At first, Me’phaa People started migrating to neighbor cities, including Tlapa, Ometepec, and Ayutla. Then, they migrated to mid-size cities, such as Acapulto and Zihuatanjo, and to big cities, such as Mexico City and Guadalajara (Torres and Ortíz, 2011). Most recently, the Me’phaa migrate to work as construction laborers, servers at restaurants, or temporary farm hands cutting sugar cane and coffee in the region in Sinaloa, Morelos, Baja California, and Sonora. Since the 1990s and continuing today, there has been a shift away from the tradition of farm labor in northern Mexico to a more occupationally varied and geographically dispersed pattern of migration to work in the service sector in the United States and Canada (Blanchon 2008). Jalisco has also become attractive for indigenous workers from all over the country. The men are 21 to 40 years old and work at an aluminum factory owned by the same employer. Most of the women are single and work as domestic employees in homes (Barragán, 2009).
In a study of Me’phaa migrants in Lawrence, Kansas, Blanchon (2008) documented a growing network of migration. Members of communities in and around Iliatenco, Guerrero are plugged into networks that span across multiple locations in Kansas and other states, including North Carolina, New York, Missouri, Texas, California and Oregon. Most people who leave for the US are in their twenties, and most of the others are in their lower thirties. Minors rarely leave and, like women, usually do not go without a close family member’s accompaniment. It is unheard of that the elderly leave. In Lawrence, the Me’phaa are employed in restaurants, construction companies, farms, landscaping, meatpacking, and domestic service (Blanchon, 2008).
Migration has provoked positive and negative outcomes for Me’phaa communities. On the one hand, migrant workers are able to send money back home to improve the lives of their family members. People bring new ideas with them upon return to La Montaña, which has stimulated local businesses. Thanks to migration, more money stays in town.
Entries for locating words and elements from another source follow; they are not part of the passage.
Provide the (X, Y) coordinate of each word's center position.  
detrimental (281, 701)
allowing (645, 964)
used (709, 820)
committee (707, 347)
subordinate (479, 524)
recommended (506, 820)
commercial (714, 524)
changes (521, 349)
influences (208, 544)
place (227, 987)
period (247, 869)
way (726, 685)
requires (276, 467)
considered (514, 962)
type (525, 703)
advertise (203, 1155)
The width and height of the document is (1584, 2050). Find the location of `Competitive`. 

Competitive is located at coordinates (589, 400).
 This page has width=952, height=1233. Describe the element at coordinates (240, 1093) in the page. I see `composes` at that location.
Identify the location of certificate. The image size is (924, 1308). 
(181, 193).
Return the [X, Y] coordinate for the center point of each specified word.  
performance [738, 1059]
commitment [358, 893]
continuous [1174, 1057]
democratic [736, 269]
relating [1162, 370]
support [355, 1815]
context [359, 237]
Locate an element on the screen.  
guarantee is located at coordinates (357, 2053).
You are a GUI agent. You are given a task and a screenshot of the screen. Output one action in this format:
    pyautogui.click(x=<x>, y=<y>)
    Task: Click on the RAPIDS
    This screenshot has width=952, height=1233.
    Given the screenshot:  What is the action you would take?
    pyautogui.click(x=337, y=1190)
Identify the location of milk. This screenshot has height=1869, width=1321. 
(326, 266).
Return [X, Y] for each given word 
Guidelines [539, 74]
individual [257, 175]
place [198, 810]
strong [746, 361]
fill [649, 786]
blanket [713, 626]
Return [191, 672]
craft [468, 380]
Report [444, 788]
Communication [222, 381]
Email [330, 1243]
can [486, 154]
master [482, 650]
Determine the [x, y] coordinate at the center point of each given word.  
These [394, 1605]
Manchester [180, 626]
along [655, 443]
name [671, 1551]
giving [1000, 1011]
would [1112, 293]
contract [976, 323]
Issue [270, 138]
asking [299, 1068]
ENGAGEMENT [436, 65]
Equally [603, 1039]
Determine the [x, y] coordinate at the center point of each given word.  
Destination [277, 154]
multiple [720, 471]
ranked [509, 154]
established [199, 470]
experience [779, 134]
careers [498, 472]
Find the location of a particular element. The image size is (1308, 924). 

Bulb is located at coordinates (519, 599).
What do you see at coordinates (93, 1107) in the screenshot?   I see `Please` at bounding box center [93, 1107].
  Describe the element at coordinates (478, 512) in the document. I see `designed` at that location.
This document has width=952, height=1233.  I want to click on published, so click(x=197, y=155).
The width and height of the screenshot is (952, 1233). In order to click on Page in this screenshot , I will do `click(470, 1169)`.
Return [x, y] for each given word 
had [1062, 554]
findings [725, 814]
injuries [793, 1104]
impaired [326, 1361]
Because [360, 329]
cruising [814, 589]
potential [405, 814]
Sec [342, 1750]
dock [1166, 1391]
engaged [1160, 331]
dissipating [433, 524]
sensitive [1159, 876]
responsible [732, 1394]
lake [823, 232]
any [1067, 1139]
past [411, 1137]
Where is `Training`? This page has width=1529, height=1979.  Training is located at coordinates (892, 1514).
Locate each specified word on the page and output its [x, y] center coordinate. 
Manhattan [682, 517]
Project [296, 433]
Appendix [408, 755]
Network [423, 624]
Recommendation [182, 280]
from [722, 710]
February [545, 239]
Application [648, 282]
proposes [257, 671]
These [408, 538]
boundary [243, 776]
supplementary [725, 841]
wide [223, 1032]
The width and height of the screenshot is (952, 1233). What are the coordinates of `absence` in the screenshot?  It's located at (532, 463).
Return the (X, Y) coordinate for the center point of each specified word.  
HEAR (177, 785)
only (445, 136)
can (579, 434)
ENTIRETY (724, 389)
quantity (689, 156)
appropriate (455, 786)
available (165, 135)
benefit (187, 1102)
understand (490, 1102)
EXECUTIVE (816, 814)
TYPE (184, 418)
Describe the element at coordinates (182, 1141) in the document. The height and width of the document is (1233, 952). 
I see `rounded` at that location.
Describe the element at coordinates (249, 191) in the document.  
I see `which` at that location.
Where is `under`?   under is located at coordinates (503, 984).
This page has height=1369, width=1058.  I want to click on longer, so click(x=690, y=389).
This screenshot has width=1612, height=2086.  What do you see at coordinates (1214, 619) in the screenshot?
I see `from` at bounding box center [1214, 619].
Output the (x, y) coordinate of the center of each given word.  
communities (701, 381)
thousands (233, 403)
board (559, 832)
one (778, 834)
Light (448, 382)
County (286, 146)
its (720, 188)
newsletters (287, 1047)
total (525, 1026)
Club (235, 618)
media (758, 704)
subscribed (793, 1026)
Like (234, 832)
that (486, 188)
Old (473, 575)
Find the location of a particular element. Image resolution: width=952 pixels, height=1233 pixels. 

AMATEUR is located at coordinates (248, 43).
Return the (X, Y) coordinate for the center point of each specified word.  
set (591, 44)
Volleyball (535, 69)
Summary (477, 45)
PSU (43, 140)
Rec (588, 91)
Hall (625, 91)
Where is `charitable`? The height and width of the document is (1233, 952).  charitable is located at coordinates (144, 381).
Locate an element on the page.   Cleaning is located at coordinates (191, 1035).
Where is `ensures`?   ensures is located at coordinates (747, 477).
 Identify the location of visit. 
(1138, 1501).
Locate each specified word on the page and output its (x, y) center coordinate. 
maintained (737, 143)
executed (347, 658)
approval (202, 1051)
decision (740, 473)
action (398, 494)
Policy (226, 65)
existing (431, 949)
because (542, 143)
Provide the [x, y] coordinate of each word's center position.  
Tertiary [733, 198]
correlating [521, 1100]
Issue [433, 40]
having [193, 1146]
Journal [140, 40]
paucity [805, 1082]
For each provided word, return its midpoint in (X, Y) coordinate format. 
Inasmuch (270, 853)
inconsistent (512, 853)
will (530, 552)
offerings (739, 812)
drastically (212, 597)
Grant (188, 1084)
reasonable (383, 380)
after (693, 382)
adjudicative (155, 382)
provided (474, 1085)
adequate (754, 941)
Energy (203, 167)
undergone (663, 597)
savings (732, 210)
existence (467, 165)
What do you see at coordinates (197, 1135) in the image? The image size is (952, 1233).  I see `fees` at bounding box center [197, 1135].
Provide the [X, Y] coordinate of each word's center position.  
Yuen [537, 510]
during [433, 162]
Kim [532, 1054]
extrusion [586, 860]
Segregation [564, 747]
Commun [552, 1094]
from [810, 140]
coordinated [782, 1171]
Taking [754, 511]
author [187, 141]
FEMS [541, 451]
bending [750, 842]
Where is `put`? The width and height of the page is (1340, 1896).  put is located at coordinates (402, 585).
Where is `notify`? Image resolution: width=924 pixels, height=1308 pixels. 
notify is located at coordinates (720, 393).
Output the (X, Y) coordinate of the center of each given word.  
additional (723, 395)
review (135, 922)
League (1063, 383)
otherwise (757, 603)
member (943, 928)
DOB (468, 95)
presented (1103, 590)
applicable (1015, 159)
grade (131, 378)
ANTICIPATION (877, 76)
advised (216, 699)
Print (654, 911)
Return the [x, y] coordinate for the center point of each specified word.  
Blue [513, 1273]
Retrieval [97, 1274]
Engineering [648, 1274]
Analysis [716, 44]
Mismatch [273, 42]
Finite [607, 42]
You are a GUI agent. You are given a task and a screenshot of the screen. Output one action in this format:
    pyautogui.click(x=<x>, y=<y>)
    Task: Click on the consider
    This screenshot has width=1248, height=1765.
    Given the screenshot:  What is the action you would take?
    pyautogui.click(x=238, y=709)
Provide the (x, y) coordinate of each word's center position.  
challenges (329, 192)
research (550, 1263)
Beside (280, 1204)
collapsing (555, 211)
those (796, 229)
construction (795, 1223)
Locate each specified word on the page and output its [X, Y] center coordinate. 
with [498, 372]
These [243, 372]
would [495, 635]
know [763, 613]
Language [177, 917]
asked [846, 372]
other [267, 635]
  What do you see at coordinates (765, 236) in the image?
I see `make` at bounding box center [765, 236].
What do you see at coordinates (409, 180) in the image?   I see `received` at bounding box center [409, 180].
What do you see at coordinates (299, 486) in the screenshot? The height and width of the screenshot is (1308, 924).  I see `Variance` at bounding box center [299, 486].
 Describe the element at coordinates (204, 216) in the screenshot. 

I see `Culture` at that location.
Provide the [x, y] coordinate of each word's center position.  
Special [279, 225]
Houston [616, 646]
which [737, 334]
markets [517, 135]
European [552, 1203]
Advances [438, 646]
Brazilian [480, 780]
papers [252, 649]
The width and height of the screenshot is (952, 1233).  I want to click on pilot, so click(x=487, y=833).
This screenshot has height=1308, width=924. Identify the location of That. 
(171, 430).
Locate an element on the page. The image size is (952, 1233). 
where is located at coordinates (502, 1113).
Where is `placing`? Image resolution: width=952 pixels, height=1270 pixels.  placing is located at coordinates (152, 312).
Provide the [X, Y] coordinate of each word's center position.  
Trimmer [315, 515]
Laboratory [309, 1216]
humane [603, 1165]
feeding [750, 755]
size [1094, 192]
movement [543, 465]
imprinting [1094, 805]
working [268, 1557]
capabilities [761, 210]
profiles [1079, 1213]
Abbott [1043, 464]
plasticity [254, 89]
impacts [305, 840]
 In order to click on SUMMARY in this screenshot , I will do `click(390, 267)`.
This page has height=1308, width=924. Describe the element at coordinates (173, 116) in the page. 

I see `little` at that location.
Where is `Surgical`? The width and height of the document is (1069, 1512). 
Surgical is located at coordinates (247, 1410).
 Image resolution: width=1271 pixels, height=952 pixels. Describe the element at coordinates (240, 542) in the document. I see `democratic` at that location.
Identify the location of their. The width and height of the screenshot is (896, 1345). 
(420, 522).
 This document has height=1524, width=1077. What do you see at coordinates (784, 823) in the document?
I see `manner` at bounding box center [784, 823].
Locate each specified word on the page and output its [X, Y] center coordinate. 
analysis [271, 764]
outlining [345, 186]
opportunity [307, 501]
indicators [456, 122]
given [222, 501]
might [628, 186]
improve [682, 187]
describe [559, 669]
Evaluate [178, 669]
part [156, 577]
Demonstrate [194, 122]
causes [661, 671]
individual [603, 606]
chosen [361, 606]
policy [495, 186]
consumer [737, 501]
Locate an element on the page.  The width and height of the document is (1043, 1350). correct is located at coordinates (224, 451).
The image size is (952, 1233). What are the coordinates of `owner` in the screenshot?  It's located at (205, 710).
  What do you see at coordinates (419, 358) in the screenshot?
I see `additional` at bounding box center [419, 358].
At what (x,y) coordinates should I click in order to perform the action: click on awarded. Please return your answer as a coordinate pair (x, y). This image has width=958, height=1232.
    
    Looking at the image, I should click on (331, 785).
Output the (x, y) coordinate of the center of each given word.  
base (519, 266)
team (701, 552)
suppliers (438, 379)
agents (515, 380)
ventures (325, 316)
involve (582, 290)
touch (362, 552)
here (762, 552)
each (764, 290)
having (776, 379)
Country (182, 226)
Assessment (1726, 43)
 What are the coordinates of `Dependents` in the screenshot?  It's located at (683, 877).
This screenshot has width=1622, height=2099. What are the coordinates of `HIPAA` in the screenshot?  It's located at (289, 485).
On the other hand, migrants are lonely in the United States. Due to the difficulty of entering the United States, those who had children prior to coming to the US were not able to bring them. In Lawrence, Kansas, the only young children in Me’phaa households in Lawrence were the ones born in the U.S. (Blanchon, 2008). Moreover, high rates of migration from Iliatenco mean fewer men and women of working age, and relatively high numbers of minors and middle-aged and elderly people in the municipio. This is particularly troubling in a region where much of the road construction, maintenance and even cleaning of the streets are community endeavors.
One unintended and unfortunate side effect of migration has been language shift. Most Me’phaa people have historically been bilingual—in addition to Me’phaa and Spanish, the population of La Montaña tends to be fluent in Nahua and Mixtec. In other words, the Me’phaa have historically maintained their mother tongue at the time they speak other languages while living in their territories. Álvarez (2019) found that indigenous children who stay in Guerrero are generally proud of their origins. However, when they migrate to a different land, Me’phaa speakers confront discrimination, gradually reduce the domains in which they speak Me’phaa, and decide to only teach Spanish to their children. In contrast, Zambrano and Ávila (2018) found that indigenous children who migrate to work in Michoacán feel ashamed of speaking Me’phaa. Migrant children study in Michoacán from August to December, when regional crops demand labor. Students from Guerrero almost exclusively interacted with other guerrerences. Migrant students often work with their parents, which affects their attendance and their ability to build friendships with other students outside of their family circle. Spanish, the language of instruction, is their second language. Their intellectual contribution is often undervalued by teachers and classmates due to discrimination. It is no surprise that migration provokes language shift in territories where indigenous languages are undervalued. In Jalisco, for example, speaking Me’phaa in public domains is looked down upon by Spanish-speaking employers and coworkers alike. Therefore, Barragán (2009) found that Me’phaa migrants in Jalisco want their children to study and have better jobs than they have as dayworkers, peddlers, and domestic employees. Since parents do not want their children to feel frustrated or inferior for speaking Me’phaa, they have decided to teach them Spanish only. Additionally, in Jalisco migration and language shift occurred simultaneously as the Me’phaa developed a desire to make it (subsist, make a living, work, make money, make a life, become someone) in a different place.
Despite language shift, Me’phaa migrants continue to have strong community ties with their family members in La Montaña. In Lawrence, Kansas most Me’phaa marry and live with other Me’phaa. Most workers maintain strong ties to their communities and frequently return from the U.S. The Me’phaa have not yet become politically, economically, or religiously organized in Lawrence, KS but they are highly unified by family and ethnic ties (Blanchon 2008).